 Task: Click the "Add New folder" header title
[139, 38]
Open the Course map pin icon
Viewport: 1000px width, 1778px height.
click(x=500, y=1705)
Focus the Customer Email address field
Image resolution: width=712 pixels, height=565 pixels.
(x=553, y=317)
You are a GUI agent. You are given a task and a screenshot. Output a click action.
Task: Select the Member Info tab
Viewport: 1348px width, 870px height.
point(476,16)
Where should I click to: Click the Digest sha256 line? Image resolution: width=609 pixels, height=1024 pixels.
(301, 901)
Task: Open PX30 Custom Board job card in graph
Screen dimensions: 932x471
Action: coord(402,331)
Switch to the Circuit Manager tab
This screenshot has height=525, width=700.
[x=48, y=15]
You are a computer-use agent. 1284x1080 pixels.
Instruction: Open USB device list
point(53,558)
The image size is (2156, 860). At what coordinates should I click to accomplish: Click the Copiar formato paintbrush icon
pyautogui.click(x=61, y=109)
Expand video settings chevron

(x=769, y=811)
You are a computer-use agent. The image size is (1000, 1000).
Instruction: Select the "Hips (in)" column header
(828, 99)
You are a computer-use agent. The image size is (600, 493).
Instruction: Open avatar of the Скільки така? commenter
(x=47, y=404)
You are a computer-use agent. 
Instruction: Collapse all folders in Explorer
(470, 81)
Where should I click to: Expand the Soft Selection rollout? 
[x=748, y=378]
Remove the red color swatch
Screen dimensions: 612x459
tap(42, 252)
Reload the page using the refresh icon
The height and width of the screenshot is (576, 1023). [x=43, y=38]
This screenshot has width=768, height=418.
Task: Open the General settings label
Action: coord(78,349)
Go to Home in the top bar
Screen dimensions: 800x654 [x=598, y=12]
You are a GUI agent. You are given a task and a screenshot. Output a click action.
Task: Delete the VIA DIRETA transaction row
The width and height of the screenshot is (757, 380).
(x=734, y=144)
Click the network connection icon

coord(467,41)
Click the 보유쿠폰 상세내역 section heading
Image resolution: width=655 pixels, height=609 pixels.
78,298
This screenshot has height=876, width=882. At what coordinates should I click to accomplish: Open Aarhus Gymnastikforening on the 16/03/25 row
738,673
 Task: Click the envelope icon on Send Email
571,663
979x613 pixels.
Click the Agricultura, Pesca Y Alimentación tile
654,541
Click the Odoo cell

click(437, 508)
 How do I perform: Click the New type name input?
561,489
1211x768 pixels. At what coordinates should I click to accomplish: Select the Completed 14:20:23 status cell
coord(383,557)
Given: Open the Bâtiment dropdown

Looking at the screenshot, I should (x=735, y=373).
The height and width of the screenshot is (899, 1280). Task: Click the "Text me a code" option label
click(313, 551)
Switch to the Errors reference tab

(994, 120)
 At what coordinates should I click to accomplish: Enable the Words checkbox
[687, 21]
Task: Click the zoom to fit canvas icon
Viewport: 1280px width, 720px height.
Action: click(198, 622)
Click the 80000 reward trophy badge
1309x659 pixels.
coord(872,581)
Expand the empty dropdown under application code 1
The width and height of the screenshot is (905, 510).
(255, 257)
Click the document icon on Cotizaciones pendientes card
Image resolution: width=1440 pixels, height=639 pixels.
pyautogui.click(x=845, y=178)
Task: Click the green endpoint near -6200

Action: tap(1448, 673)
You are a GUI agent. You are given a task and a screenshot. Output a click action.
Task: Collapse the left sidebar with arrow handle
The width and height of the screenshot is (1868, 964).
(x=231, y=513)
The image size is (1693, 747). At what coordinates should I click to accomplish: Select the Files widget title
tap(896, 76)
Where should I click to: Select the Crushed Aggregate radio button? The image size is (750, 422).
□ □ □ □
EXERCISE AIM:
Go back to the listing above and please repeat it exactly.

EXPECTED ANSWER:
 Task: Click the "Add New folder" header title
[139, 38]
Open the Course map pin icon
Viewport: 1000px width, 1778px height.
click(x=500, y=1705)
Focus the Customer Email address field
Image resolution: width=712 pixels, height=565 pixels.
(x=553, y=317)
You are a GUI agent. You are given a task and a screenshot. Output a click action.
Task: Select the Member Info tab
Viewport: 1348px width, 870px height.
point(476,16)
Where should I click to: Click the Digest sha256 line? Image resolution: width=609 pixels, height=1024 pixels.
(301, 901)
Task: Open PX30 Custom Board job card in graph
Screen dimensions: 932x471
Action: coord(402,331)
Switch to the Circuit Manager tab
This screenshot has height=525, width=700.
[x=48, y=15]
You are a computer-use agent. 1284x1080 pixels.
Instruction: Open USB device list
point(53,558)
The image size is (2156, 860). At what coordinates should I click to accomplish: Click the Copiar formato paintbrush icon
pyautogui.click(x=61, y=109)
Expand video settings chevron

(x=769, y=811)
You are a computer-use agent. The image size is (1000, 1000).
Instruction: Select the "Hips (in)" column header
(828, 99)
You are a computer-use agent. The image size is (600, 493).
Instruction: Open avatar of the Скільки така? commenter
(x=47, y=404)
You are a computer-use agent. 
Instruction: Collapse all folders in Explorer
(470, 81)
Where should I click to: Expand the Soft Selection rollout? 
[x=748, y=378]
Remove the red color swatch
Screen dimensions: 612x459
tap(42, 252)
Reload the page using the refresh icon
The height and width of the screenshot is (576, 1023). [x=43, y=38]
This screenshot has width=768, height=418.
Task: Open the General settings label
Action: coord(78,349)
Go to Home in the top bar
Screen dimensions: 800x654 [x=598, y=12]
You are a GUI agent. You are given a task and a screenshot. Output a click action.
Task: Delete the VIA DIRETA transaction row
The width and height of the screenshot is (757, 380).
(x=734, y=144)
Click the network connection icon

coord(467,41)
Click the 보유쿠폰 상세내역 section heading
Image resolution: width=655 pixels, height=609 pixels.
78,298
This screenshot has height=876, width=882. At what coordinates should I click to accomplish: Open Aarhus Gymnastikforening on the 16/03/25 row
738,673
 Task: Click the envelope icon on Send Email
571,663
979x613 pixels.
Click the Agricultura, Pesca Y Alimentación tile
654,541
Click the Odoo cell

click(437, 508)
 How do I perform: Click the New type name input?
561,489
1211x768 pixels. At what coordinates should I click to accomplish: Select the Completed 14:20:23 status cell
coord(383,557)
Given: Open the Bâtiment dropdown

Looking at the screenshot, I should (x=735, y=373).
The height and width of the screenshot is (899, 1280). Task: Click the "Text me a code" option label
click(313, 551)
Switch to the Errors reference tab

(994, 120)
 At what coordinates should I click to accomplish: Enable the Words checkbox
[687, 21]
Task: Click the zoom to fit canvas icon
Viewport: 1280px width, 720px height.
Action: click(198, 622)
Click the 80000 reward trophy badge
1309x659 pixels.
coord(872,581)
Expand the empty dropdown under application code 1
The width and height of the screenshot is (905, 510).
(255, 257)
Click the document icon on Cotizaciones pendientes card
Image resolution: width=1440 pixels, height=639 pixels.
pyautogui.click(x=845, y=178)
Task: Click the green endpoint near -6200

Action: tap(1448, 673)
You are a GUI agent. You are given a task and a screenshot. Output a click action.
Task: Collapse the left sidebar with arrow handle
The width and height of the screenshot is (1868, 964).
(x=231, y=513)
The image size is (1693, 747). At what coordinates should I click to accomplish: Select the Files widget title
tap(896, 76)
Where should I click to: Select the Crushed Aggregate radio button? The image size is (750, 422).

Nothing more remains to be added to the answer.